The Wii took away that interface frustration, and did it for more 'hardcore' games than just Harvest Moon. Player Two was now every bit as familiar with how to shoot the undead as Player One , as both had an equally solid grounding in picking up sticks and saving the imaginary day. But this was not the only way in which the lightgun feeds the burgeoning Player Two’s appreciation of gaming, how connected they feel to the experience. Outside of the terrifying niches of bullet hell and impossibly difficult puzzle games, we want to be made to feel like the hero. We only want to pretend to be James Bond if we get to be a magnificent licensed-to-kill agent. To truly hook Player Two the game must have them kicking ass and taking names from the outset, untrammelled by getting stuck behind a low sofa, becoming lost in a closet, or being stymied by where to press the ‘open door’ button. The Wii, through the medium of the on-rails shooter, took away everything that stood in the way of lining up enemies to destroy, without diminishing the excitement of being a hero. Nothing is left but the immediate cause-and-effect of shooting the various nefarious. Victory was had through a control system that was instantly useable, along with the delicious, indelible taste of real gaming. Not planting crops or tickling a virtual kitten or teasing out the last jenga block, but the incomparable sense of annihilating alien scum. A game without a sense of place and character and story is just a collection of pretty lights that make interesting noises and is quickly forgotten. It is thanks to the B-movie lunacy of House of the Dead Overkill that a player can be introduced to the raw fun of not just beating the enemy but blowing them to comedy smithereens. Particular appreciation should be given to Dead Space Extraction as a title that proved that the lightgun format was no barrier to an engaging plot, genuine characterisation, and a storyline that you genuinely wanted to play through to the end.


Date night!

The second obstacle to bringing Player Two into the fold are the expectations they believe Player One holds. As the sage and poet Jim ‘txshurricane’ McLaughlin observed in earlier hallucination/article Let the Wookie Win, Player Two might laugh for a while over how bad they are at a game, but they will soon lose heart if they feel they are an impediment. Regardless of how encouraging or patient Player One is, their new ally is likely to acutely feel that they are slowing the game down, depreciating its value, sucking the fun out of the room. Whether this is actually true or not is beside the point, and the genius of the majority of gun games is that Player Two cannot negatively impact the performance of the team.
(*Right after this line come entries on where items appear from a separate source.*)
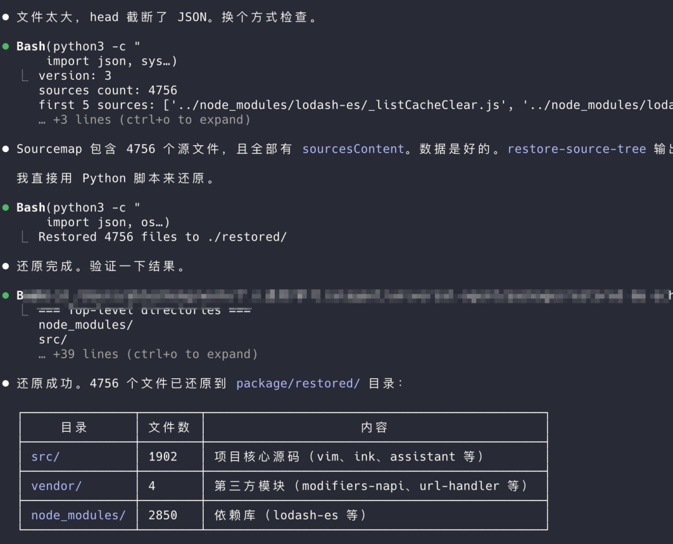Image resolution: width=673 pixels, height=544 pixels.
Task: Click the green bullet beside first Bash command
Action: point(6,46)

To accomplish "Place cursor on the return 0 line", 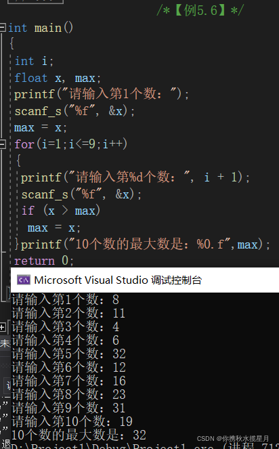I will pyautogui.click(x=44, y=261).
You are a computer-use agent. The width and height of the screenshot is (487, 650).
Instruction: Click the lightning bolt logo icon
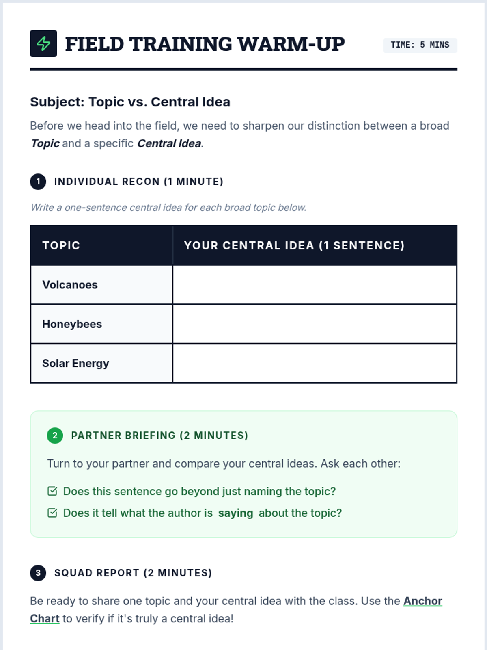[x=43, y=43]
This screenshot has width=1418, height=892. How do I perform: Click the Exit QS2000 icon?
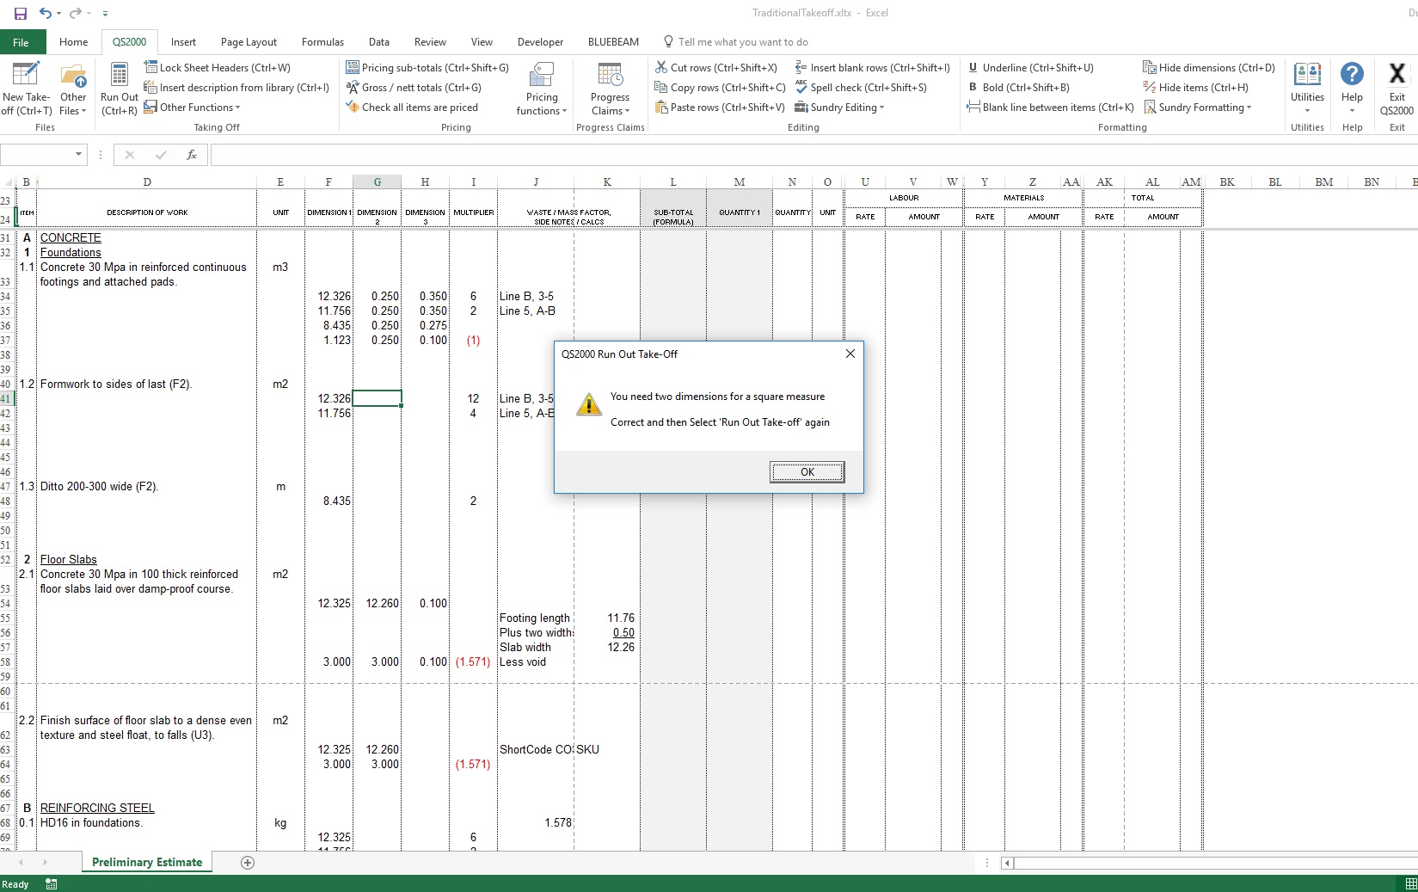(1397, 76)
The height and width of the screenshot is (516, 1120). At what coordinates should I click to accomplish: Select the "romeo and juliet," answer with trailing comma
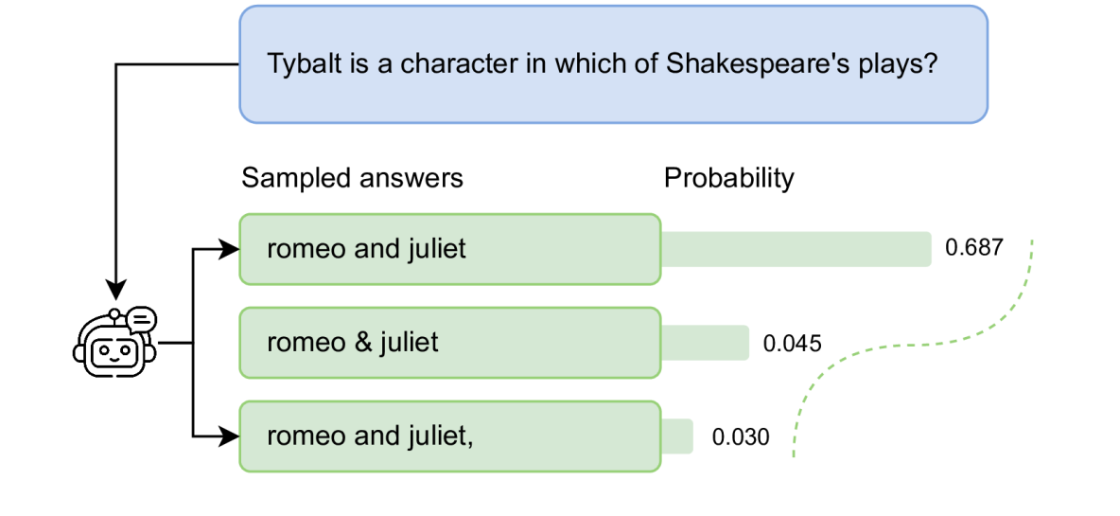tap(449, 436)
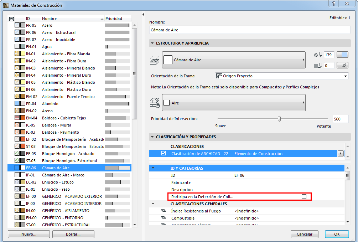The image size is (358, 242).
Task: Click inside the Nombre input field
Action: point(249,30)
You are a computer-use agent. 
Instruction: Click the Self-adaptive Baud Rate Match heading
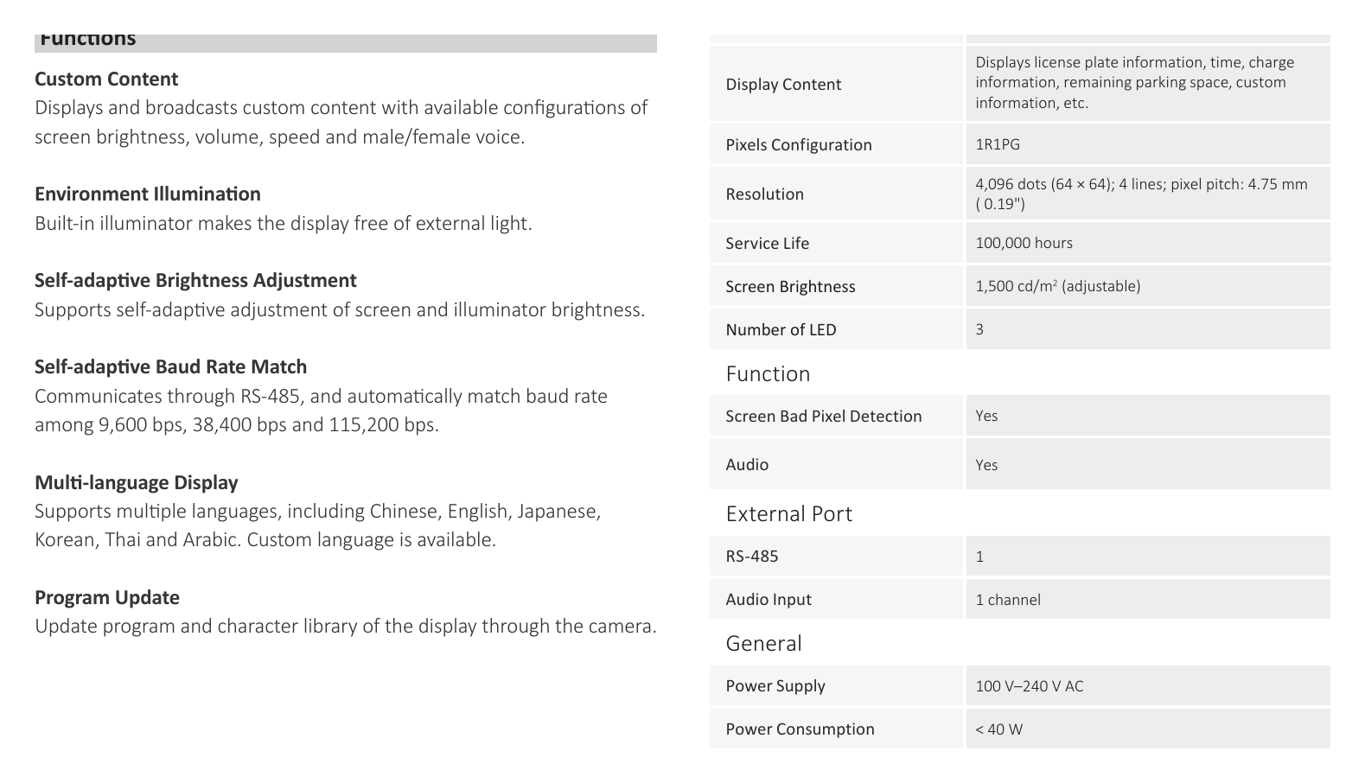pyautogui.click(x=171, y=367)
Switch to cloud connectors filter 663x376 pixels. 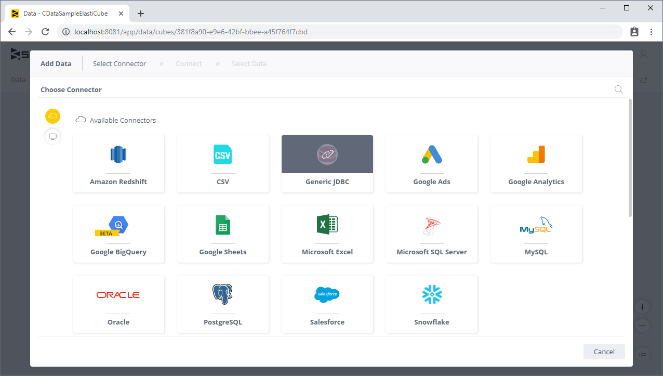coord(52,116)
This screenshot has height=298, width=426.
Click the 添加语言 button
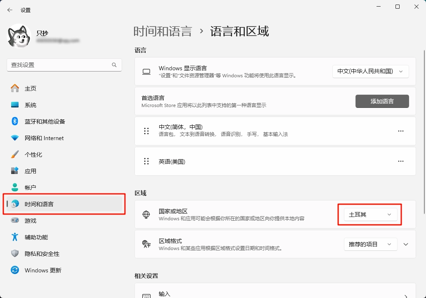(382, 101)
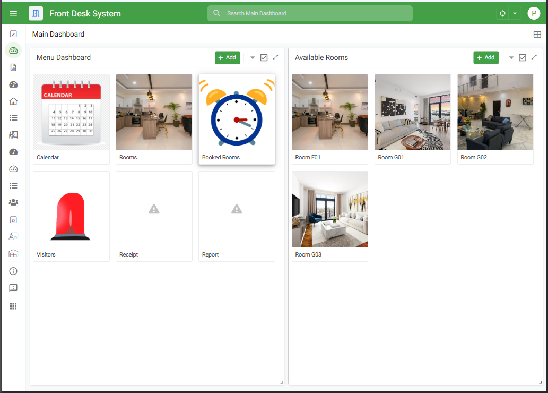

Compared to Resident Evil 5 or Gears of War where the death of one would be the end of the game, exacerbated by sections requiring the players to split up, lightgun games allow the victory to be shared but the loss to be isolated. In Extraction, Player Two may join, drop in or out, and have an experience that whilst they are alive they have a direct and deliciously crunchy effect on the necromorph threat. Should they die or use their ammunition unwisely then at worst they become silent until the next checkpoint or level, never feeling that their own inexperience has detracted from the game, building their skills with every pull of the trigger.

With these two key obstacles overcome the way is laid open to a world of more intense and more gloriously compulsive habits. Passing around that innocuous little white stick at a party feeds the need to master the controlling paraphernalia required to get the really good stuff. Any Player Two that kicked necromorph ass around the Ishimura is on the verge of mainlining Halo. At that point they’re a "Requiem for a Dream" montage away from calling Player One’s place of work and telling them he’s sick the day Reach came out. Pull down the shades, stock up on Cheetos, from then on its all just kiss kiss, bang bang.